#### [Input]

+ + +

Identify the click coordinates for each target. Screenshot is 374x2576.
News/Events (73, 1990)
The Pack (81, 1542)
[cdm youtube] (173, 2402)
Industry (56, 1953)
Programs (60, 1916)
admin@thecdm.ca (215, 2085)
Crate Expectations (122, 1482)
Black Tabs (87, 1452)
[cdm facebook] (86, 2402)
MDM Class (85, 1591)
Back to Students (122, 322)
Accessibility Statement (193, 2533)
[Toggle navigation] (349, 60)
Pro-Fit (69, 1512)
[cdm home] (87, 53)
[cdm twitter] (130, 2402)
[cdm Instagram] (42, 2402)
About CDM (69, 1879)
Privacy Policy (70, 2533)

+ + +

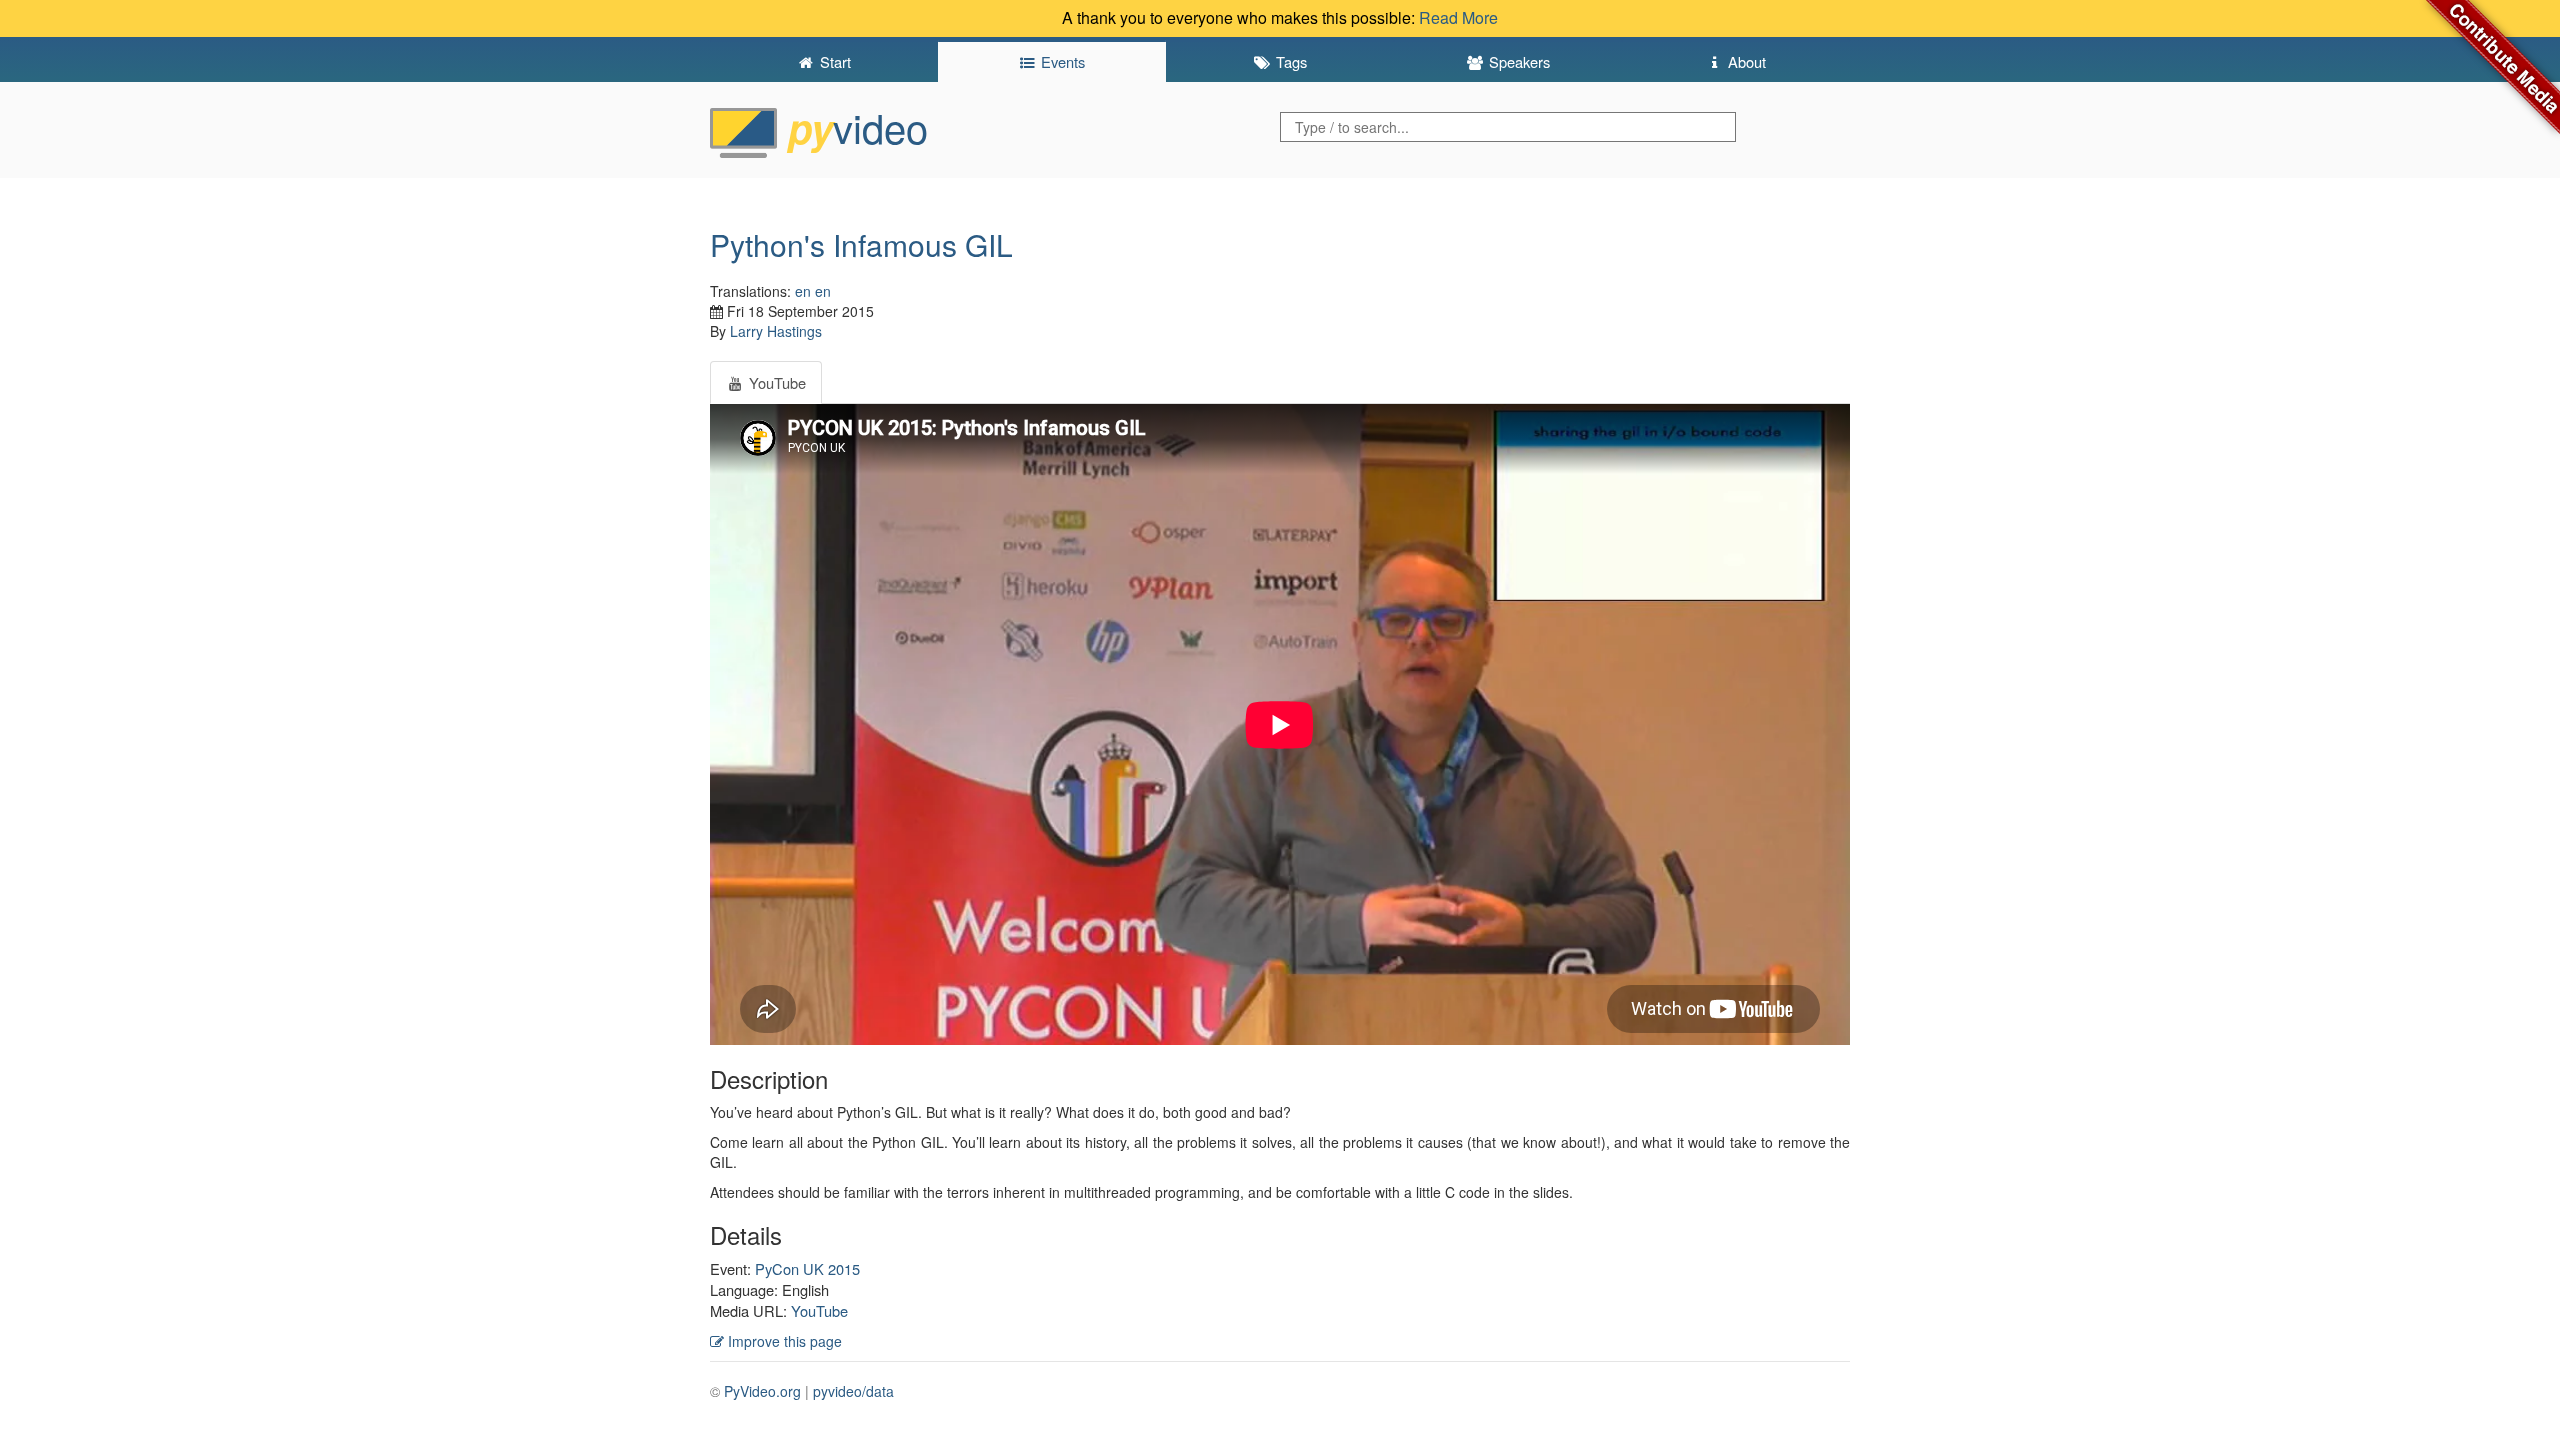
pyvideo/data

+ + +

#### [Your task]
Both the line containing "The Pack (81, 1542)" and the line containing "Privacy Policy (70, 2533)" belong in the answer. Print them and every line above that falls between them exactly, and no others.

#### [Output for this exercise]
The Pack (81, 1542)
[cdm youtube] (173, 2402)
Industry (56, 1953)
Programs (60, 1916)
admin@thecdm.ca (215, 2085)
Crate Expectations (122, 1482)
Black Tabs (87, 1452)
[cdm facebook] (86, 2402)
MDM Class (85, 1591)
Back to Students (122, 322)
Accessibility Statement (193, 2533)
[Toggle navigation] (349, 60)
Pro-Fit (69, 1512)
[cdm home] (87, 53)
[cdm twitter] (130, 2402)
[cdm Instagram] (42, 2402)
About CDM (69, 1879)
Privacy Policy (70, 2533)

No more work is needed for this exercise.